-- EXTRACTED TEXT --
---+---
Each masking condition was mixed at a specific SNR determined by the results from pilot testing of the stimuli on Amazon Mechanical Turk (a crowdsourcing website through which human subjects can be recruited for research). The average intelligibility of the NNQ condition (M = .63, SD = .06) was known from results of a previous study in which the same speaker recordings were used (Bent et al., 2016), and the SNRs of the NE (– 2 dB) and NI (– 5 dB) conditions were chosen to approximate this intelligibility level. Because adding noise to the NNQ condition would reduce its intelligibility, the NNE condition was not expected to match the others for intelligibility. After piloting a range of SNRs, the NNE condition was presented at 0 dB SNR in order to avoid floor effects.

There were four practice trials (one for each condition) before the actual experimental trials began. Each adverse listening condition contained 20 trials, for a total of 80 trials. The order of the trials was randomized for each participant, as was the assignment of each phrase to each adverse listening condition. Thus, the phrase “account for who could knock” may have appeared in the NE condition for one participant and in the NNQ condition for another participant.

Participants were provided with both verbal and on-screen written instructions before beginning the phrase recognition task. They were instructed to pay close attention to each phrase and to try to determine what had been said. They were also instructed to take their best guess if they were unsure of what they had heard. After each phrase was played, a box appeared on the screen for the participant to type a response in before the next trial began. For the NI condition, participants were told to pay attention to the talker who began speaking half a second after the first talker. Participants were not able to replay the stimuli and were not provided with any feedback.

The Peabody Picture Vocabulary Test, Fourth Edition (PPVT-4)

The PPVT-4 is a standardized test that measures receptive vocabulary (Dunn et al., 2007). Although the PPVT is often used to assess younger age groups, it can also be used to measure vocabulary for adults up to 90 years of age. In the present study, an online version of the test was administered via Q-global (https://qglobal.pearsonclinical.com). For each trial, a single word would play over the headphones, and the participant would choose the one of four illustrations that best represented the word. The PPVT-4 has 19 sets of vocabulary items with 12 items per set, which are presented to the participant with increasing difficulty. If the participant makes one or fewer errors within a set, then it is considered a basal set, and the participant proceeds on to a more difficult set. However, if participants make more than one error, then they return to a less difficult set so that a basal set can be determined. Testing is concluded when a participant responds incorrectly for eight or more items in a set, which is considered their ceiling set. Participants could replay the word as many times as needed.
---+---
-- STORED DATA --

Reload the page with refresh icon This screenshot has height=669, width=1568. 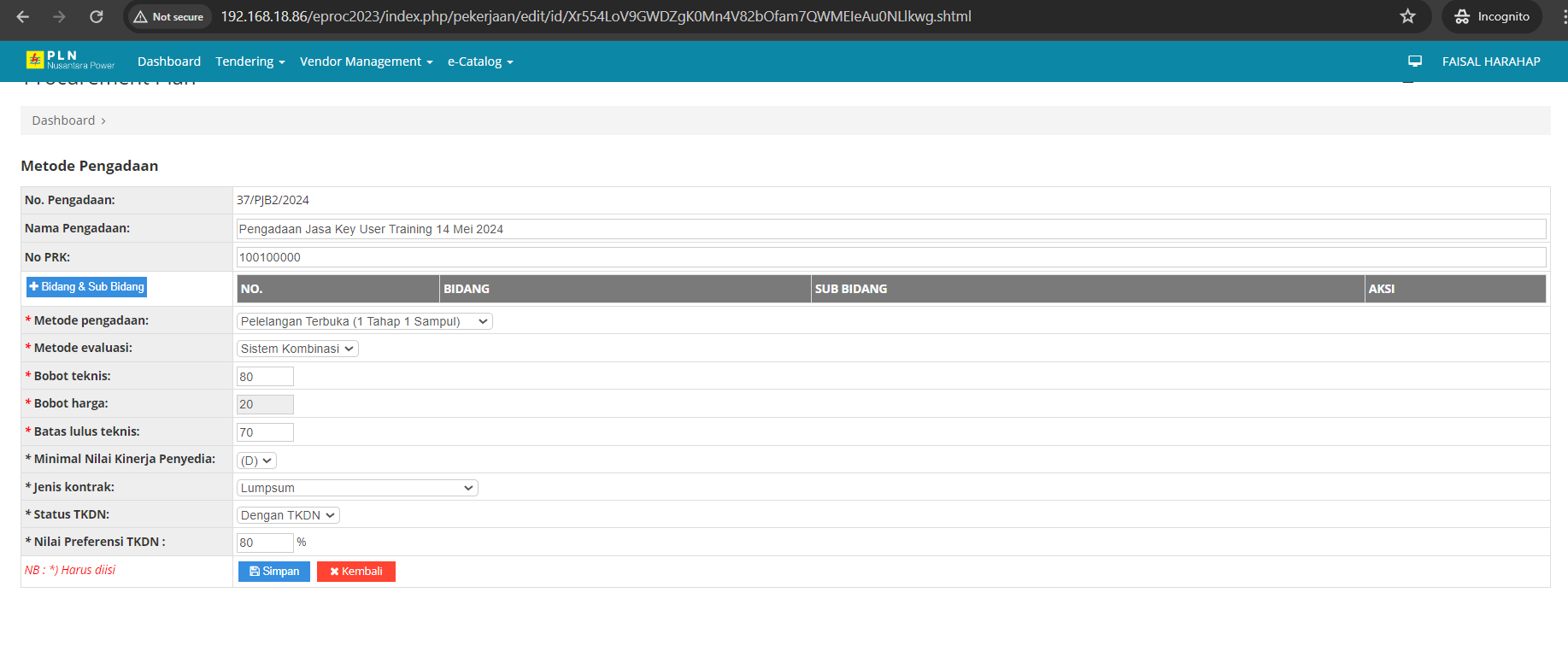click(x=97, y=16)
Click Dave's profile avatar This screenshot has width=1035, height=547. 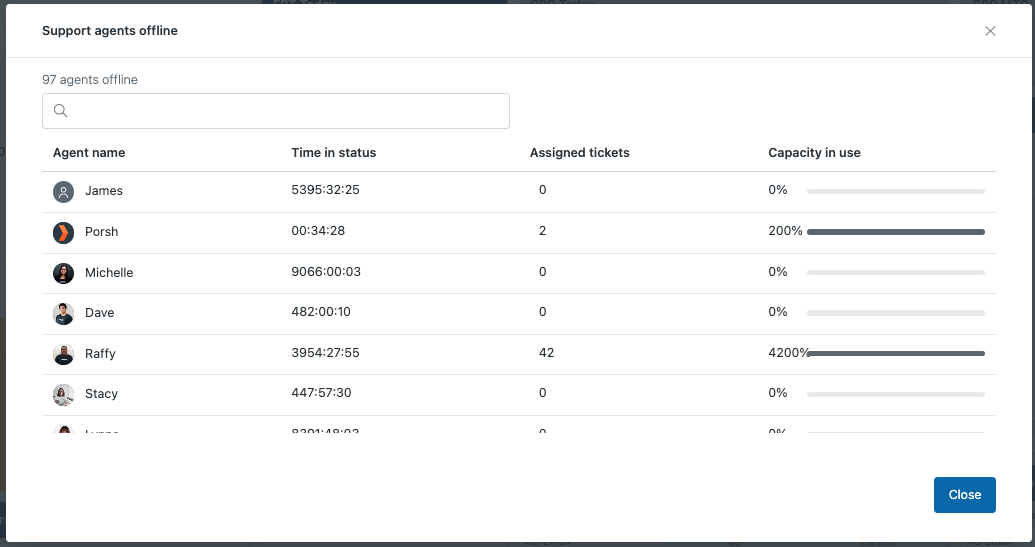(63, 313)
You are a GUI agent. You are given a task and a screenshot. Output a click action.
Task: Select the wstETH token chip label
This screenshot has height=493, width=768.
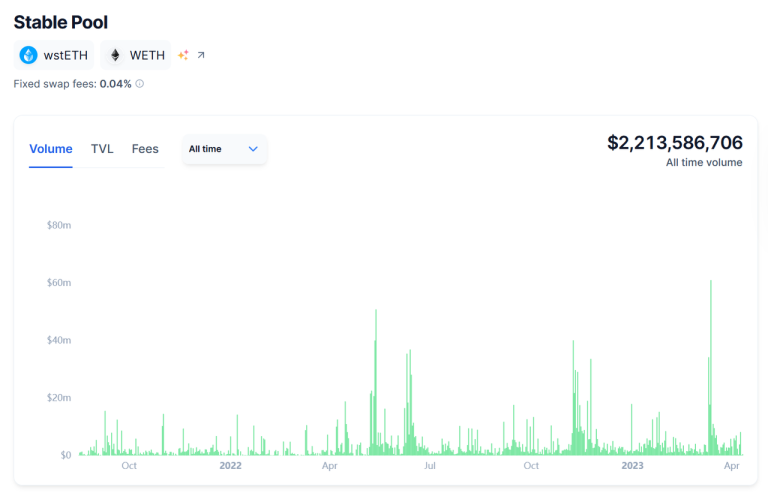pyautogui.click(x=65, y=55)
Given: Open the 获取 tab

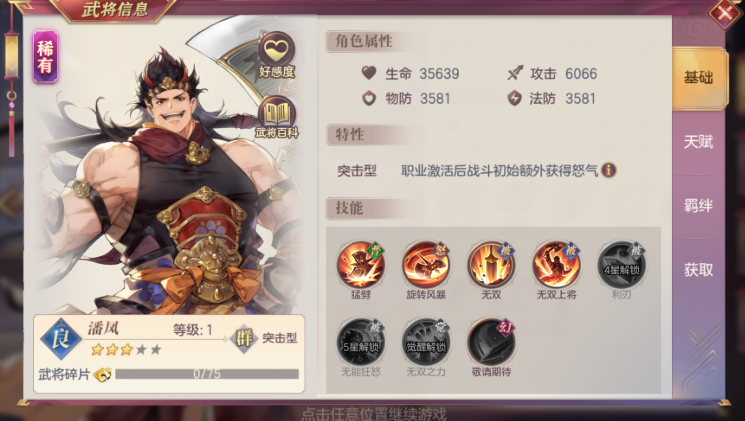Looking at the screenshot, I should pos(698,270).
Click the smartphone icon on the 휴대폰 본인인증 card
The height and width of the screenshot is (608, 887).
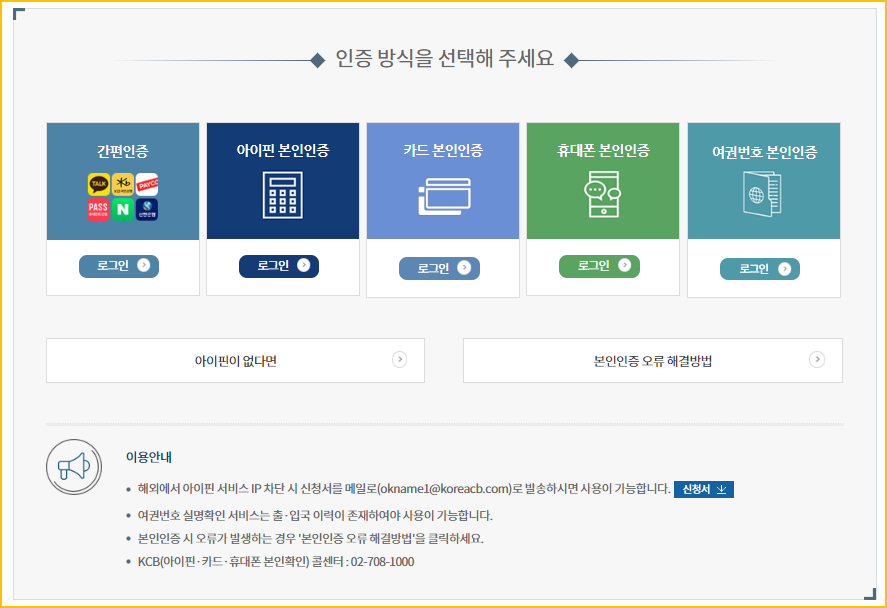[x=602, y=196]
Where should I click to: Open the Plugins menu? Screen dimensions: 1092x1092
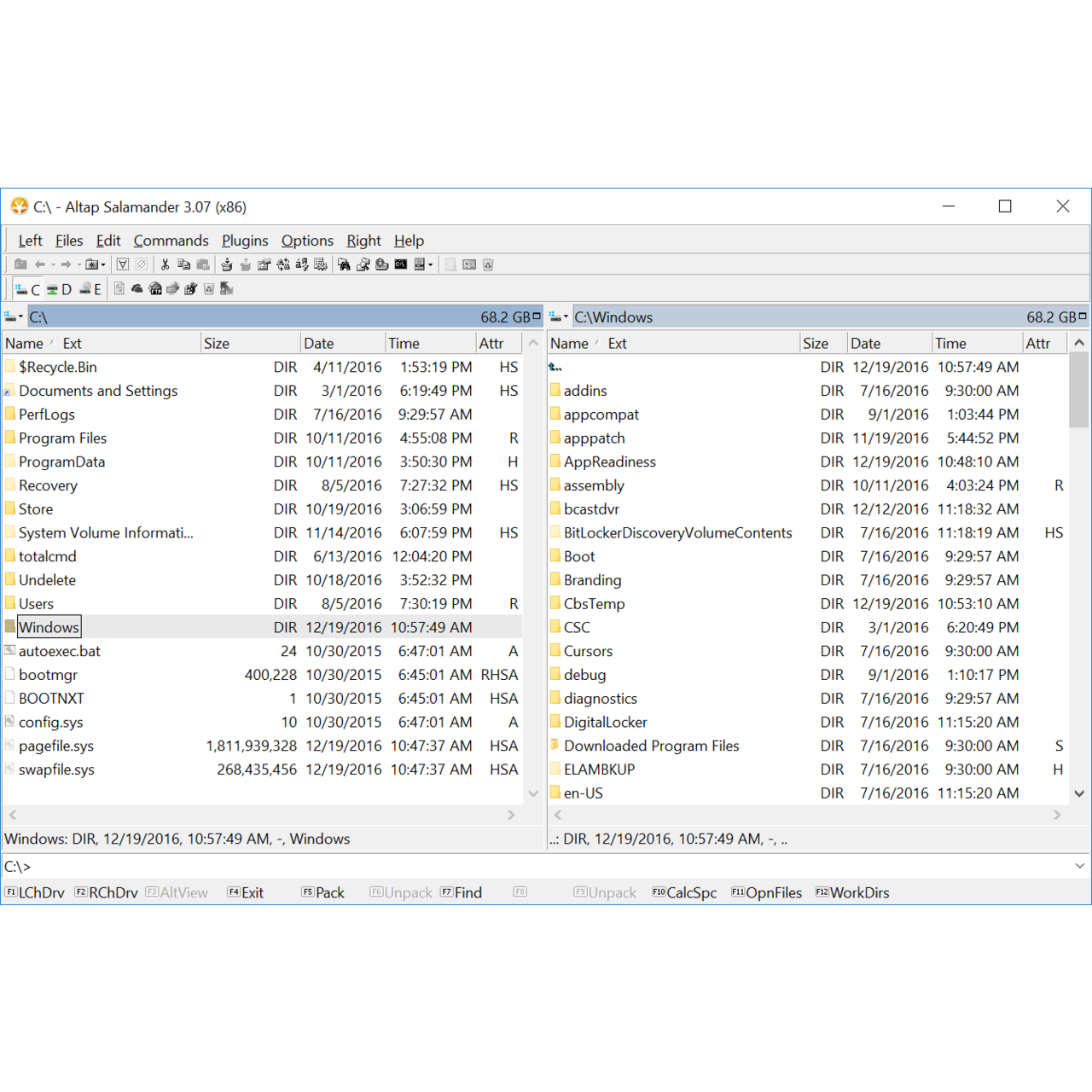click(x=245, y=241)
---+---
-- REQUIREMENTS --
• 1. In the text on the listening experiment, why was the NNE condition not expected to match the other conditions in intelligibility, and why was it presented at 0 dB SNR?
• 2. Resume the text on the listening experiment, starting after its last sentence.

-- ANSWERS GIVEN --
• 1. Adding noise to the NNQ condition lowers its intelligibility, so the NNE condition could not be expected to reach the level of the other conditions. After a range of SNRs was piloted, NNE was presented at 0 dB SNR to avoid floor effects.

• 2.
The color Stroop test

The color version of the Stroop test from the PEBL Test Battery (Mueller & Piper, 2014) was used to measure inhibition (Stroop, 1935). In each trial, a word appeared in the middle of the screen, and participants used the horizontal numbers on the keyboard to indicate the word’s font color. Four colors appeared in the task, each corresponding to a number (e.g., 1 = red), and a reference key was displayed at the bottom of the screen throughout the test. Three conditions were present in the test: congruent, incongruent, and neutral. Congruent conditions were those in which the word on the screen appeared in the matching color (e.g., the word “red” written in the color red); incongruent conditions were those in which the word on the screen appeared in a different color (e.g., the word “red” written in the color green); and neutral conditions were those in which the word on the screen did not correspond to any particular color (e.g., the word “when” written in any color). Response times were averaged for each condition, and then the difference between the incongruent and congruent conditions was calculated as a measure of participants’ inhibition.

The Rhythm Subsection of the Musical Ear Test (R-MET)

The R-MET was used to determine individuals’ rhythm perception abilities in the musical domain (Wallentin et al., 2010). In each of the 52 trials, participants listened to two sets of pre-recorded beats played on a wood block and, using a forced choice paradigm, had to decide whether the beats composed the same or different rhythms. Participants marked their responses on a paper answer sheet. Before the scored portion of the test began, a recording of verbal instructions was played for the participants over headphones, and then two practice rounds were given with correct answers provided. Participants were not allowed to repeat trials.

The Word Auditory Recognition and Recall Measure (WARRM)

WARRM is a working memory task developed for rehabilitative audiology (S. L. Smith et al., 2016). In the present study, recall measures from the task were used to estimate individuals’ working memory. Participants were randomly assigned to one of three versions of the WARRM test, in which auditory stimuli are played in different orders. Before beginning the task, participants were given instructions via a short PowerPoint presentation. Auditory stimuli were played over headphones at a comfortable level, and participant responses were recorded during the experiment by an experimenter. Participants were given two practice trials prior to the start of the test trials. Target words were presented to the listener in the carrier phrase “You will cite ___.” Following this sentence, the listener was instructed to first repeat the target word out loud, and then to make a judgment as to whether the first letter of the target word was from the first or the second half of the alphabet (i.e., the listener would say “first” if the letter was between A and M, and “second” if the letter was between N and Z). At the end of the trial, a beep played, indicating to listeners that they should recall the target words from the set. If listeners could not remember all of the words in the set, they were instructed to take a guess or to move on to the next trial. There were five trials for each set size, beginning with two words per trial and ending with six words per trial. Participants were given two practice trials prior to the start of the test trials and allowed to take a short break between trials, if needed.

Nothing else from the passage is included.